Manifesto

Manifesto

Manifesto

19 November 2025

19 November 2025

19 November 2025

The Hard Part of Robotics is Robotics

Written by

the Flexion Team

A. Introduction

Every week, new products emerge that automate the creative, cognitive work once thought untouchable. In seconds, AI can generate an essay, compose a symphony, or create a film. But when it comes to physical work, progress has come far slower. Warehouses employ over a million robots, yet human workers still walk more than twelve miles per shift, lifting thousands of pounds a day. We’ve built digital abundance but left physical labor behind.
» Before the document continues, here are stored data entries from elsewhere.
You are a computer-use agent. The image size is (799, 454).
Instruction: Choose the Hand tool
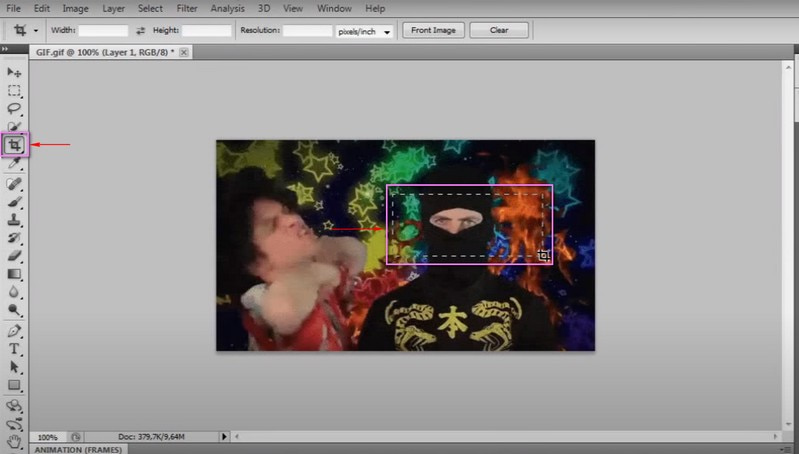pyautogui.click(x=14, y=439)
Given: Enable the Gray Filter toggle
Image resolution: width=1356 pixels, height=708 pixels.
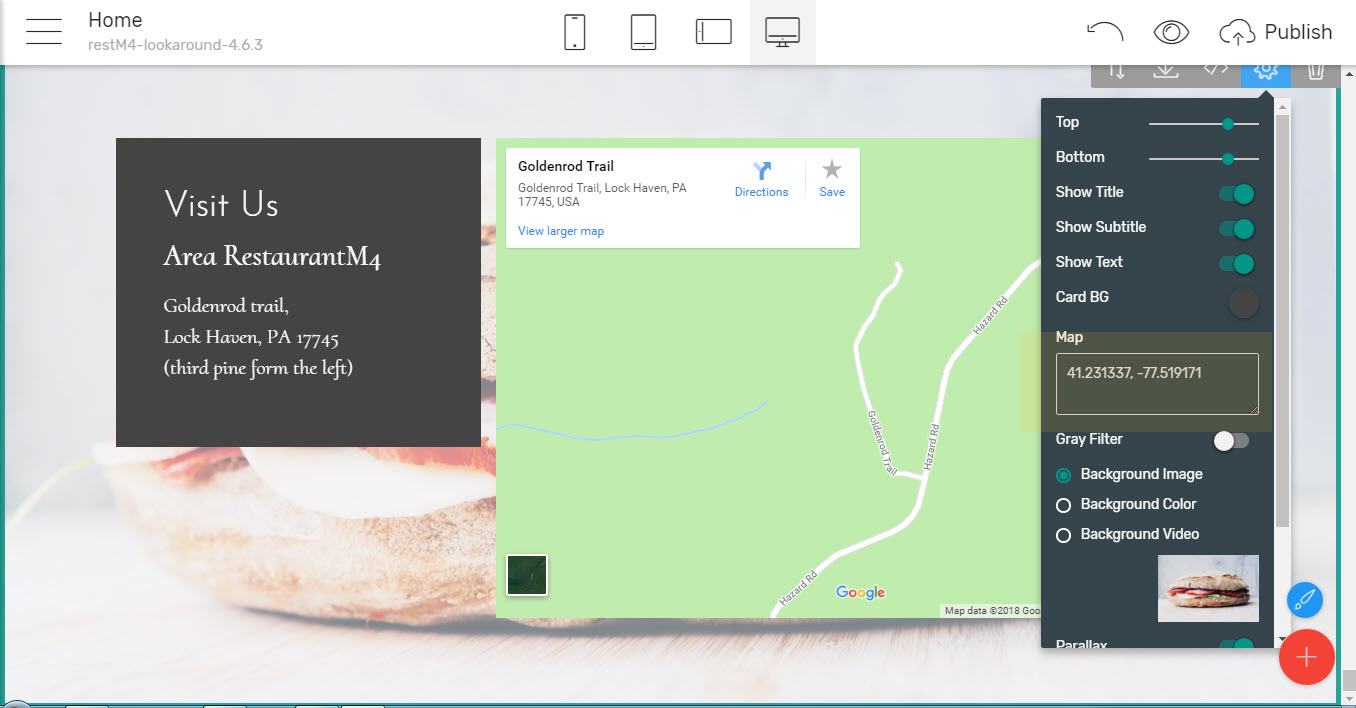Looking at the screenshot, I should (x=1231, y=441).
Meanwhile, the demographic tide is turning. Populations are aging, the workforce is shrinking, and productivity growth has stalled. Against this backdrop, attention has turned to general-purpose automation. Machines that step beyond a single workflow and operate across the breadth of the human world. The idea is not new. Honda unveiled ASIMO in 2000. Boston Dynamics has been stunning audiences with acrobatic humanoids for over a decade. And yet, outside the demo reel, where are they? Why does the physical world still look so much like the 20th century, when the digital world has leapt into science fiction?
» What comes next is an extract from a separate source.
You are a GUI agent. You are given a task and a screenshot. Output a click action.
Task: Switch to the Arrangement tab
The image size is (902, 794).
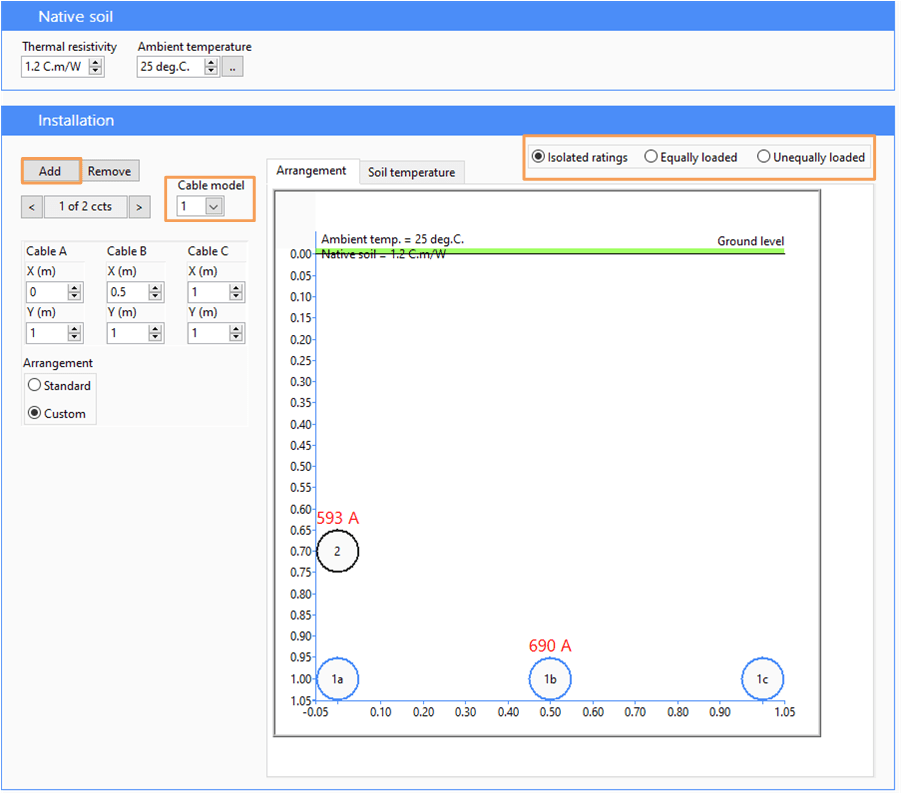pyautogui.click(x=313, y=170)
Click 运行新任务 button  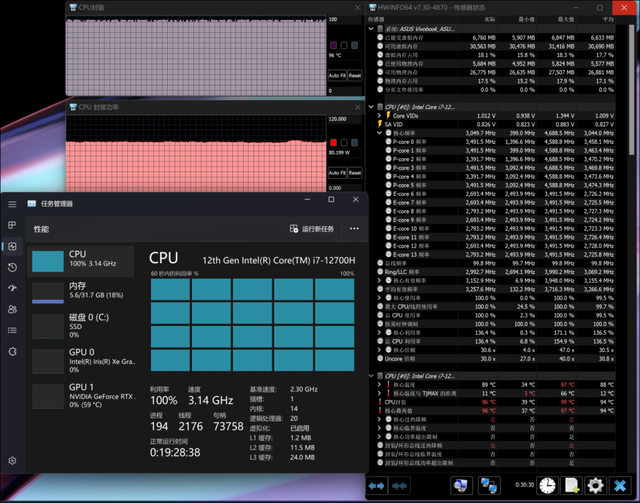click(x=310, y=229)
The truth is that unlike software, robots can’t live in clean abstractions. They must act in the messy physical world, where every task is different, every environment brings surprises, and failure isn’t an option. The constraint isn’t motion but generalization. Progress won’t come from tweaking scripts or perfecting current workflows, but from rethinking how robots think.

B. Why Humanoids

Automating the existing world

The civilized world was built by us, for us. Every door handle, staircase, and tool assumes human reach, human force, human dexterity. For automation to scale, it must meet the world where it is, not demand the world be rebuilt around it.

Across industries, robotics projects often collapse under hidden costs. Major industrial transformations can cost billions per site, not because robots are expensive, but because factories require redesign, retooling, and reprogramming. Purpose-built robots often appear cost-effective until you add the engineering bill. Humanoids invert the equation. They shift capital from facilities to capabilities. The building stays the same, while upgrades ship as models, not metal.

Imagine opening a box, powering on a humanoid, and putting it straight to work in any environment with no redesign required. That is the promise: automation that arrives ready-made for the world we already built.

What “humanoid” really means

By “humanoid” we don’t mean cosmetic mimicry. We mean a capability envelope: locomotion, dexterity, perception, and reasoning in one system resilient enough for the complexity of the physical world. Our fingers can thread a needle. Our feet can balance on a ladder. Our bodies plan the next motion without conscious thought. Replicating the capability of humans, not their appearance, is what makes humanoids so ambitious.

This combination is not arbitrary. It is the minimum necessary to cover the remaining frontier of work, which is mobile, bimanual, and variable. It begins with human compatibility but does not stop there. A humanoid might have an extra limb for stabilization, hybrid locomotion for long flat runs, or sensors that see beyond human eyes. The point is not to imitate biology, but to inherit compatibility by default and extend capability where useful.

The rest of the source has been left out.